Enter Sound Transit's STart program, administered by Barbara Luecke. There are design team artists involved in creation of the rails, stations and miniparks, but there are also artists anchoring central stops with major works of art.

Besides the permanent projects, there are temporary ones, for few things are as desolate in a city as blocks of businesses left vacant as a transportation system moves in to take their place.

Here, too, STart shines. Instead of plywood and chain link marking Broadway on Capitol Hill from East Olive Way past East Denny Way to Nagle Place, there are dozens of projects that have turned those blocks into an open-air gallery, best seen at night, coordinated by artist Christian French.

Even when it rains, people are making a night of it strolling by the sculptures, videos and installations inside the windows of what used to be stores and on boarded-up exteriors.

Not everything has gone smoothly. John Berry painted the exterior of what was formerly Twice Sold Tales and twice had his stenciled abstractions painted over by somebody who presumably didn't like what he/she mistook for graffiti. (The city's Graffiti Rangers deny involvement.) The third time was a charm, however. It's still there.

Besides vandalism, there's theft. Last June, a group called Friends of the Nib put up a dozen vinyl banners across the exterior of the old Jack in the Box on Broadway. They were immediately stolen.

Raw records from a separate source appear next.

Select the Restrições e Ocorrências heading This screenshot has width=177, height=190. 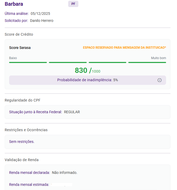pyautogui.click(x=26, y=130)
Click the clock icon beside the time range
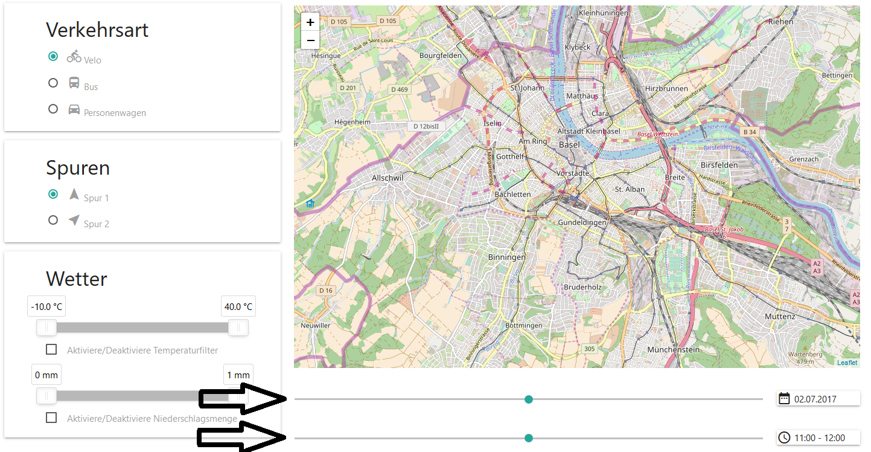The height and width of the screenshot is (452, 871). (x=784, y=437)
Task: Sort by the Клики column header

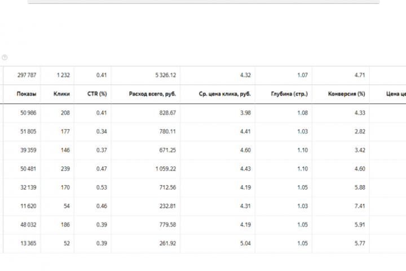Action: tap(61, 94)
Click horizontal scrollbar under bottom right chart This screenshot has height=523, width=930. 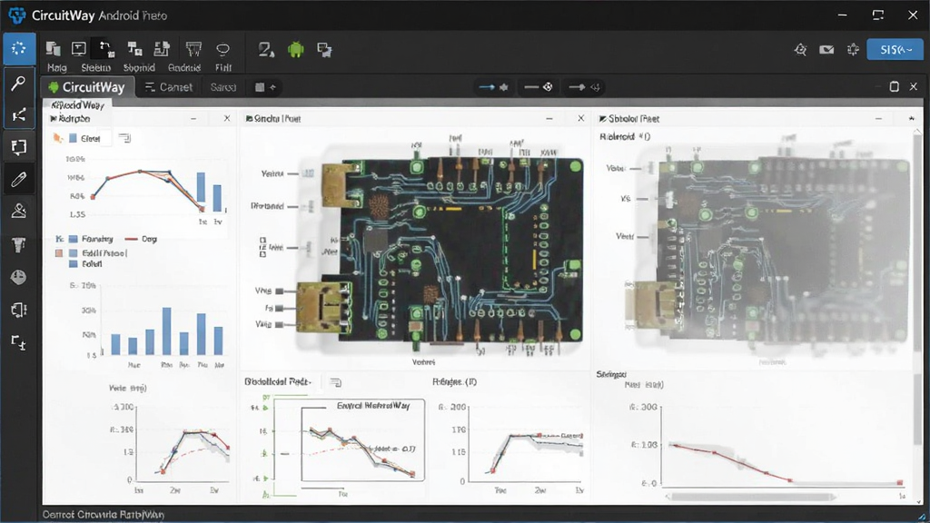tap(750, 497)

New versions are back, screwed into boards that nobody has managed to pry loose.

Those who take the STart stroll along Broadway can see, among other notable projects, Evan Blackwell's giant meteorological balloons rising and falling; Jennifer Carroll and Steve Walker's luridly colored tutus and toe shoes tapping out a mad beat; Christian French's gleaming trophy wall, praising spiritual enlightenment instead of consumerism; Tomiko Jones' lovely video of her cutting her hair, and Jason Puccinelli's three-dimensional, floating portrait of his dad as a sad young man.

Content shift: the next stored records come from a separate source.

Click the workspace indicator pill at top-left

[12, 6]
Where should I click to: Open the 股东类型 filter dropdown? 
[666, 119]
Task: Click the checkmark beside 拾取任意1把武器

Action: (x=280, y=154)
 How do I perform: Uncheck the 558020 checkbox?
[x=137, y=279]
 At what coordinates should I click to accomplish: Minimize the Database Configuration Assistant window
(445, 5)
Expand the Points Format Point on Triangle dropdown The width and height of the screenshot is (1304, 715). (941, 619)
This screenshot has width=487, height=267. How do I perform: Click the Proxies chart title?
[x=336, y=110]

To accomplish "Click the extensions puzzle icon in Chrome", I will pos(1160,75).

It's early days for STart, but among the significant permanent artworks already installed along the Martin Luther King corridor, two sculptures stand out: Roger Shimomura's "Rainier Valley Haiku" on the Myrtle plaza across from the Othello Street Station, and Buster Simpson's "Parable," in the plaza of the Rainier Beach Station.

Shimomura's sculpture was not an easy sell in the neighborhood. It's a 20-foot totem that satirizes an Asian-American version of the American dream in Shimomura's distinctive brand of billboard-style, hard-edge Pop. He tells his story through objects, one on top of the other. A shiny black shoe rests on a rice bowl, which stands on a Creamsicle.

The artist's initial plan called for a banana instead of the Creamsicle, but to some Asian-Americans in the neighborhood, that insult, even as satire from a Japanese-American artist, was too much.

A banana, of course, is white inside its yellow skin. So is the Creamsicle, maybe a bit more orange, but as a compromise object, it worked. The community felt heard and Shimomura felt the piece still represents him.

Back to the piece. On top of the shiny shoe is a graduation cap. At the bottom is a traditional sandal. What does an upward-striving culture lose in the quest for academic excellence and business success? Inlaid into the sculpture's base are a series of haikus that sweeten Shimomura's pill. His pill may be bitter, but in bright primaries, it's also bracing with a wit that repeated viewings will not wear out.

Simpson's "Parable" is a heavy-metal still life, a giant bowl of pears made of recycled rails with recycled rail lights that make the piece a destination site at night. It's tough and beautiful, domestic and industrial. It joins the neighborhood's industrial base to its mixed-use future and says this place, once an eyesore, is as worthy of an admiring visit as the Olympic Sculpture Park.

Dick Elliott's "Sound of Light," a mosaic of bicycle reflectors, is another terrific project. It brings urban dazzle to the retaining wall along Martin Luther King near Huston Street.

And there's much more to come. The budgeted amount for STart works is $18 million, set 11 years ago and based on the projected cost of above-ground construction. Excluding the temporary projects, the program has involved 85 artists so far.